**What you need to do**
Transcribe every record without leaving anything out or changing a word.

--- Data to process ---

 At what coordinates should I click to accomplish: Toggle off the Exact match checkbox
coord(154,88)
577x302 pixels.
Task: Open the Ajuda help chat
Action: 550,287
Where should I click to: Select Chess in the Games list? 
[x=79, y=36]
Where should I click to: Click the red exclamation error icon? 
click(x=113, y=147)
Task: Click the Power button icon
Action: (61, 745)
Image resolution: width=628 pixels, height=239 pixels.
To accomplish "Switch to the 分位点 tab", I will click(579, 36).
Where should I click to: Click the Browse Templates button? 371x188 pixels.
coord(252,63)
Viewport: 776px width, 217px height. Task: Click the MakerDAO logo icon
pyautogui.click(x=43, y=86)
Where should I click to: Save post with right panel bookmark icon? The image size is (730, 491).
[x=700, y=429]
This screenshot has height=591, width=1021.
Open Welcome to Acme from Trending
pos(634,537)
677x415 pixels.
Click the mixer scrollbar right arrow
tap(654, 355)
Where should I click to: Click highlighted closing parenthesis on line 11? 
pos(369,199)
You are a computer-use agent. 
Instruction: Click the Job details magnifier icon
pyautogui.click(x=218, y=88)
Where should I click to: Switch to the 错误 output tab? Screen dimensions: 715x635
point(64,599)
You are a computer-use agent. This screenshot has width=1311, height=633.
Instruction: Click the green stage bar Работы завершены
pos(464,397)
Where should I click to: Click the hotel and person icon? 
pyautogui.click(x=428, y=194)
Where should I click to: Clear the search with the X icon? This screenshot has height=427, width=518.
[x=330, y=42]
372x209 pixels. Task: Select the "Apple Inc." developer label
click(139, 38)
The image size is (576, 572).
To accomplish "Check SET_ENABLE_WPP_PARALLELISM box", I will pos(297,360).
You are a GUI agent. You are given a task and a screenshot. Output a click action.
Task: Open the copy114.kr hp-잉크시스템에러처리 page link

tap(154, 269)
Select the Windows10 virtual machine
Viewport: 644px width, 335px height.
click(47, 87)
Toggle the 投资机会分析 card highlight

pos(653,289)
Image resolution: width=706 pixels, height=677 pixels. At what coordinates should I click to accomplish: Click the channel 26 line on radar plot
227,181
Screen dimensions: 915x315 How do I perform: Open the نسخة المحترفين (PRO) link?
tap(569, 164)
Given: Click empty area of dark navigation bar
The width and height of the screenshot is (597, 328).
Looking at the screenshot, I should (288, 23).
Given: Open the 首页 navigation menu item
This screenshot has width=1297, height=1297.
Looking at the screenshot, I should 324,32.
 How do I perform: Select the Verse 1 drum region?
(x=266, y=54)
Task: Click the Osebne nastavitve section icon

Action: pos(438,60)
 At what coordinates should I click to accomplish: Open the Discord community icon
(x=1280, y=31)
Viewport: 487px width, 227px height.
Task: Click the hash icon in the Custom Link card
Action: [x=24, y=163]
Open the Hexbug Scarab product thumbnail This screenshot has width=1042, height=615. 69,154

---

**Result of the exercise**
 At what coordinates should I click to accomplish: Toggle off the Exact match checkbox
coord(154,88)
577x302 pixels.
Task: Open the Ajuda help chat
Action: 550,287
Where should I click to: Select Chess in the Games list? 
[x=79, y=36]
Where should I click to: Click the red exclamation error icon? 
click(x=113, y=147)
Task: Click the Power button icon
Action: (61, 745)
Image resolution: width=628 pixels, height=239 pixels.
To accomplish "Switch to the 分位点 tab", I will click(579, 36).
Where should I click to: Click the Browse Templates button? 371x188 pixels.
coord(252,63)
Viewport: 776px width, 217px height. Task: Click the MakerDAO logo icon
pyautogui.click(x=43, y=86)
Where should I click to: Save post with right panel bookmark icon? The image size is (730, 491).
[x=700, y=429]
This screenshot has height=591, width=1021.
Open Welcome to Acme from Trending
pos(634,537)
677x415 pixels.
Click the mixer scrollbar right arrow
tap(654, 355)
Where should I click to: Click highlighted closing parenthesis on line 11? 
pos(369,199)
You are a computer-use agent. 
Instruction: Click the Job details magnifier icon
pyautogui.click(x=218, y=88)
Where should I click to: Switch to the 错误 output tab? Screen dimensions: 715x635
point(64,599)
You are a computer-use agent. This screenshot has width=1311, height=633.
Instruction: Click the green stage bar Работы завершены
pos(464,397)
Where should I click to: Click the hotel and person icon? 
pyautogui.click(x=428, y=194)
Where should I click to: Clear the search with the X icon? This screenshot has height=427, width=518.
[x=330, y=42]
372x209 pixels. Task: Select the "Apple Inc." developer label
click(139, 38)
The image size is (576, 572).
To accomplish "Check SET_ENABLE_WPP_PARALLELISM box", I will pos(297,360).
You are a GUI agent. You are given a task and a screenshot. Output a click action.
Task: Open the copy114.kr hp-잉크시스템에러처리 page link

tap(154, 269)
Select the Windows10 virtual machine
Viewport: 644px width, 335px height.
click(47, 87)
Toggle the 投资机会分析 card highlight

pos(653,289)
Image resolution: width=706 pixels, height=677 pixels. At what coordinates should I click to accomplish: Click the channel 26 line on radar plot
227,181
Screen dimensions: 915x315 How do I perform: Open the نسخة المحترفين (PRO) link?
tap(569, 164)
Given: Click empty area of dark navigation bar
The width and height of the screenshot is (597, 328).
Looking at the screenshot, I should (288, 23).
Given: Open the 首页 navigation menu item
This screenshot has width=1297, height=1297.
Looking at the screenshot, I should 324,32.
 How do I perform: Select the Verse 1 drum region?
(x=266, y=54)
Task: Click the Osebne nastavitve section icon

Action: pos(438,60)
 At what coordinates should I click to accomplish: Open the Discord community icon
(x=1280, y=31)
Viewport: 487px width, 227px height.
Task: Click the hash icon in the Custom Link card
Action: [x=24, y=163]
Open the Hexbug Scarab product thumbnail This screenshot has width=1042, height=615. 69,154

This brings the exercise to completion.